Yes, this is really stupid, but if you believed the Reinhart-Rogoff 90 percent debt cliff, then you believe that we can sharply raise growth rates by buying back long-term bonds at a discount. It's logic folks, it's not a debatable point -- think it through until you understand it. 

The other obvious point is that we can reduce debt by selling off assets. We may not want to sell assets, but if we thought there was some huge growth premium from say, going from a debt-to-GDP ratio of 100 percent to a debt-to-GDP ratio of 80 percent, then we would be foolish not to offload some assets. These assets take a wide variety of forms, including the power to tax.

If that sounds strange, let's pick one that has often been discussed: carbon permits. Suppose we decide to issue carbon permits in a quantity where we expect they will lead to a fee equal to 1.5 percent of GDP from carbon emissions. If we sold off permits to emit carbon over the next two decades, then we could probably raise an amount that is close to 20 percent of GDP.

There are good reasons why we might want to do something like this in any case in order to slow global warming, but if we believed the Reinhart-Rogoff 90 percent curse, then this sale of permits would add more than 1 percentage point to annual growth, making us more than 20 percent richer by 2033. Of course countries that already taxed carbon, like those in the European Union, would not have this option, but Reinhart-Rogoff would put them in the exact same situation.

There are many types of asset sales that could quickly reduce debt-to-GDP ratios in big ways. Some countries have far more ability to make such sales than others because they hold far more assets. Again, if anyone believed the Reinhart-Rogoff story, then we should be looking to such sales, even if they might not otherwise be good policy.

In short, the whole idea of a 90 percent curse is just plain silly and everyone who knows any economics should have recognized this fact immediately. The biggest scandal of the Reinhart-Rogoff affair was not that they initially refused to share their data or their silly spreadsheet errors. The biggest scandal is that something so obviously absurd was ever taken seriously in the first place. 

 

Addendum:

Since the issue of interest rates and bond prices has been raised in comments and e-mails, I'll quickly clarify the point. Bonds carry a face value, meaning the amount that will be paid off when they reach maturity. This is what gets entered in our debt figure. However bonds also carry a market price, which fluctuates inversely with interest rates. The longer the term of the bond, the more its price will vary with interest rates. 

If interest rates rise, as just about everyone expects over the next 3-5 years, then the market price of the bonds we have issued in the current low interest rate environment will fall sharply. Since we count our debt at the face value of the bonds, not their market price, we could take advantage of the drop in bond prices to buy up trillions of dollars of bonds at sharp discounts to their face value.

The question is why would we do this, we would still pay the same interest? The answer is that the policy would make no sense for exactly this reason.
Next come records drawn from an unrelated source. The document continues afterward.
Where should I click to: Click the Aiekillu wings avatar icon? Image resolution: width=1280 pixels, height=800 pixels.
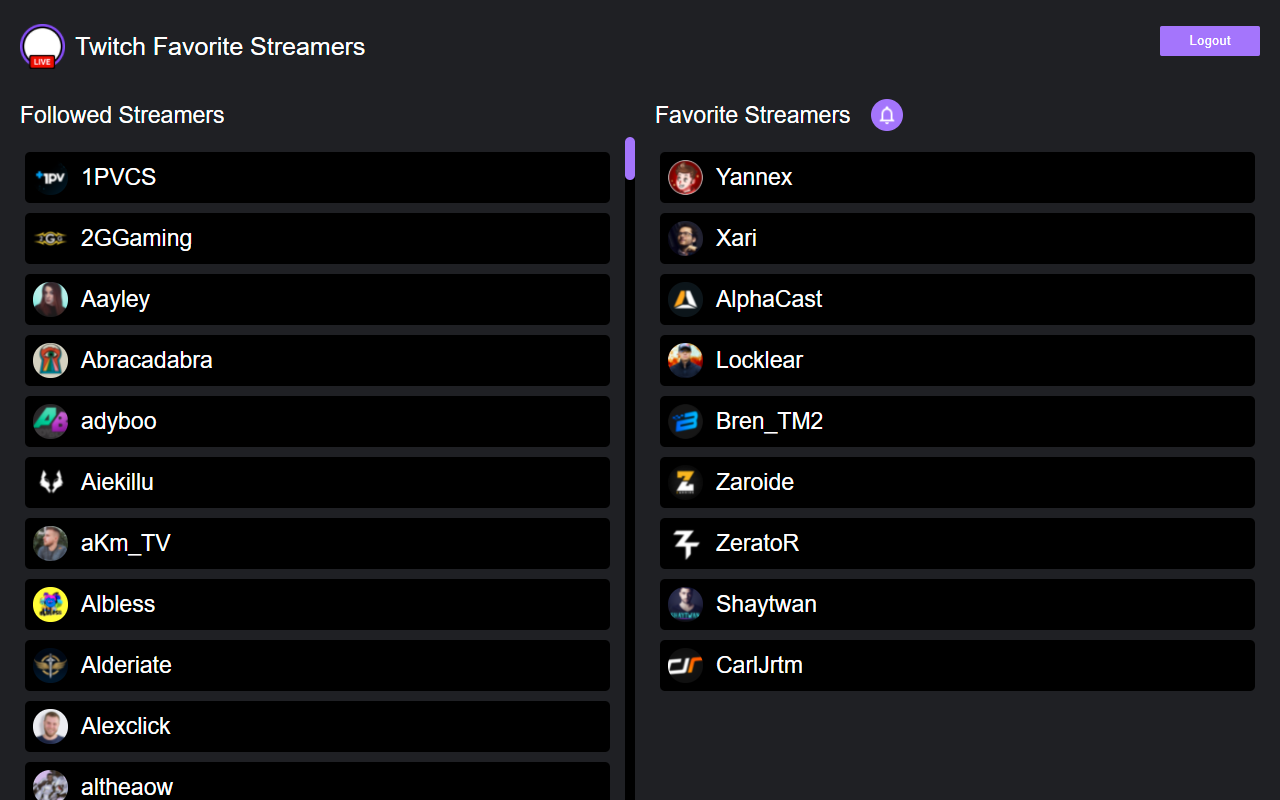(50, 482)
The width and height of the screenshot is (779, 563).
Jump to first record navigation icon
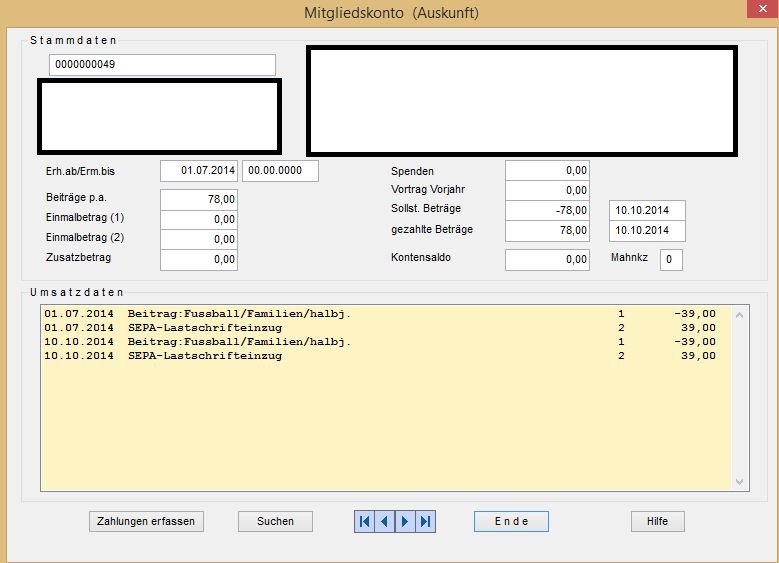364,521
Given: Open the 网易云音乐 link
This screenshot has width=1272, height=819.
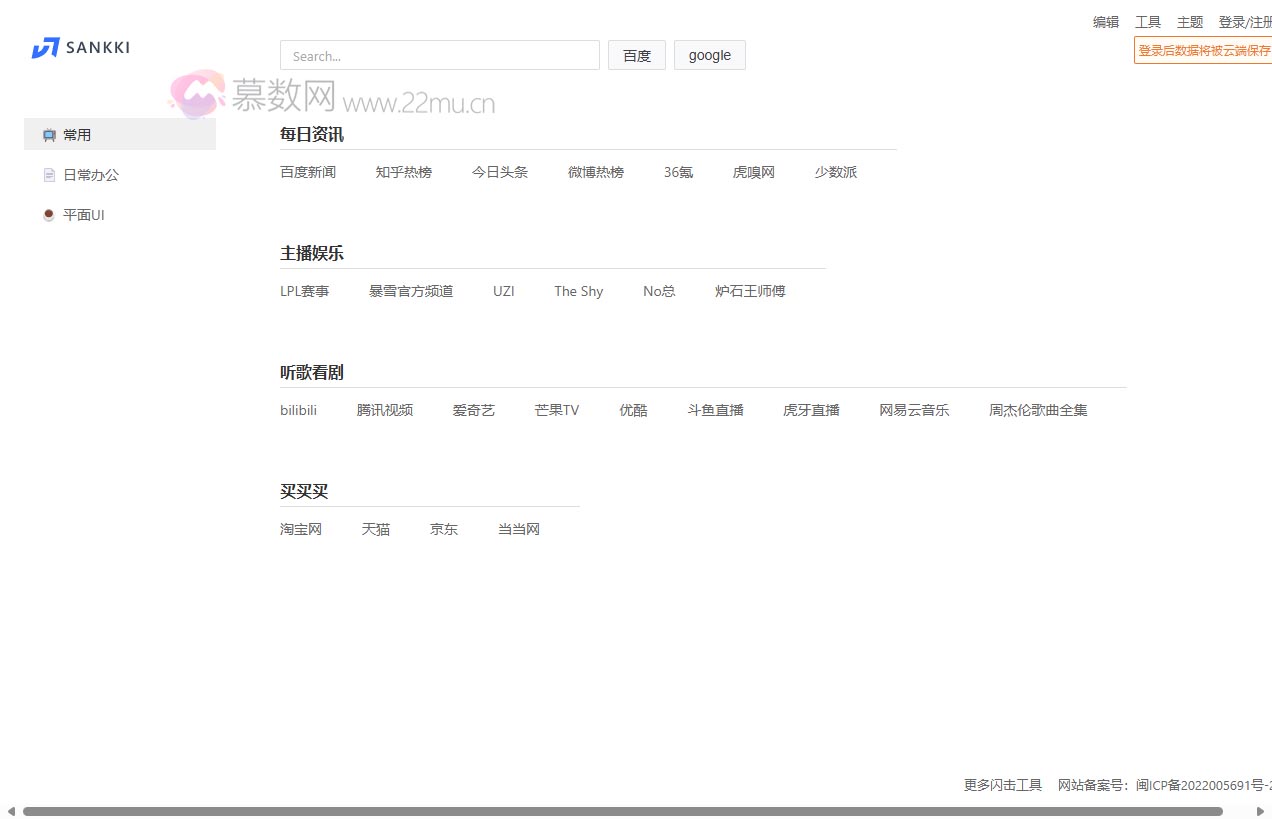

However, if we accept the Reinhart-Rogoff 90 percent curse, then reducing our debt in this way could make a great deal of sense. Suppose we can buy back debt with a face value of 60 percent of GDP at two-thirds its face value, or 40 percent of GDP. In our debt accounting we would have reduced our debt-to-GDP ratio by 20 percentage points. If this gets us below the 90 percent threshold then suddenly we can have normal growth again.

This is one of the reasons why a moment's thought should have allowed economists to realize that the Reinhart-Rogoff thesis made no sense. They were telling us that people who live in blue houses earn 40 percent less money. Serious economists should have recognized that this was absurd, even before they were able to get their hands on the spreadsheet.